When trying to optimize interrupt service routines to be as fast as possible, it is nice to see, how the compiler is smart enough to save/restore only those registers which are really needed.
E.g. incrementing 4 byte volatile timer variable can be done in about 39 cycles of 62.5 ns. If an overflow interrupt happens every 256 cycles there is reason to think how to code: 39/256 is about 15 % of total cpu-cycles. However, premature optimization is a source of many unnecessary and complicated code sequences.

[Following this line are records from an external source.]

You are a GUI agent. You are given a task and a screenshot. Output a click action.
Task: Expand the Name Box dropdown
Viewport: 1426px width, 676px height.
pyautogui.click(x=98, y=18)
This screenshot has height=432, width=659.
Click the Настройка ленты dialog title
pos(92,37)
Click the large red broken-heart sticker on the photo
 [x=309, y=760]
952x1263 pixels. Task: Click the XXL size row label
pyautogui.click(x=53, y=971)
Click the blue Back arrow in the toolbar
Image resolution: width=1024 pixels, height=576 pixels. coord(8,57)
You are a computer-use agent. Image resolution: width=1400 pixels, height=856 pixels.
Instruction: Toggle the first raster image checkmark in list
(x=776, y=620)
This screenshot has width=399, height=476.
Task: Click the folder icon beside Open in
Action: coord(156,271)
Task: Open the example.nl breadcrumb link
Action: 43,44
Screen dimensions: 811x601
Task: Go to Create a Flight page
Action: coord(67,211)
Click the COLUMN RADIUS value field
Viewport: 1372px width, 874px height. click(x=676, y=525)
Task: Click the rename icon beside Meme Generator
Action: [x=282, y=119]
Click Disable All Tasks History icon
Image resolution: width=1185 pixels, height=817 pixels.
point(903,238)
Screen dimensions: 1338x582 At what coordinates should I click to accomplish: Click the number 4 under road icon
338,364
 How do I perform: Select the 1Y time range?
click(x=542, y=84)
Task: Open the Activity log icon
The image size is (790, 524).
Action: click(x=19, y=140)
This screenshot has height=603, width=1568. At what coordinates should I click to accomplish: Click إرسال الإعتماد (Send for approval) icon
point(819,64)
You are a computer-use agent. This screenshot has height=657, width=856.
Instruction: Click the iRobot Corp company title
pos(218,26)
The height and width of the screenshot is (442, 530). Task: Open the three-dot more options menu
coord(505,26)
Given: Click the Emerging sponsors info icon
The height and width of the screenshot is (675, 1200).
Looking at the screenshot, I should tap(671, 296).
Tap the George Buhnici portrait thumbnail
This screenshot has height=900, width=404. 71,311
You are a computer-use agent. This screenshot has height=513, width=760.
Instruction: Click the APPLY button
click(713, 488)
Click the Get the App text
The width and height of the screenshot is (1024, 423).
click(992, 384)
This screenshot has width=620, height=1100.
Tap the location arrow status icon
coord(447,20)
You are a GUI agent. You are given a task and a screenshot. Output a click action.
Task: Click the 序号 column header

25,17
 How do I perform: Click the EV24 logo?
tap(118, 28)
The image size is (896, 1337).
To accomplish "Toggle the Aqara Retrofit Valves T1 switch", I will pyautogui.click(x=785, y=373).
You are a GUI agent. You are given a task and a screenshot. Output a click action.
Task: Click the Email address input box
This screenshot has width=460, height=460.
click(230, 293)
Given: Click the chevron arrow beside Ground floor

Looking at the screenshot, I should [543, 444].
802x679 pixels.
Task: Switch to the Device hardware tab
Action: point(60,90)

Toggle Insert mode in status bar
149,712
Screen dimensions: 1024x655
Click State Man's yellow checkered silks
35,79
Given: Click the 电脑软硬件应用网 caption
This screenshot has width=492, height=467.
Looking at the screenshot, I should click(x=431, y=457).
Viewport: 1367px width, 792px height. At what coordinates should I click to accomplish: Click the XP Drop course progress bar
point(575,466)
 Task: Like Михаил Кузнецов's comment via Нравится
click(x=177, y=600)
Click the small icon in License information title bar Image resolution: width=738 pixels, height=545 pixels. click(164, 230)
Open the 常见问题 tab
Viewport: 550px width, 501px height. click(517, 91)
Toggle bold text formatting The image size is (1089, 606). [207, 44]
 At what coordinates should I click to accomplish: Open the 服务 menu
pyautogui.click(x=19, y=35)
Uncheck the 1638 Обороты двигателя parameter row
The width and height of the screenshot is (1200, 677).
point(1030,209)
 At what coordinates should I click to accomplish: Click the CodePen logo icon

But ah so interesting!

do you see other reasons

The assembler listing from the compiler:

  1. is full of debugging info and "noise"
  2. is pre-link, which means some optimization might not have been done ("relax"?), and absolute jump/call destinations are not filled in. Also, doesn't have the unused functions omitted by "gc-sections"
  3. doesn't have the full program including libraries.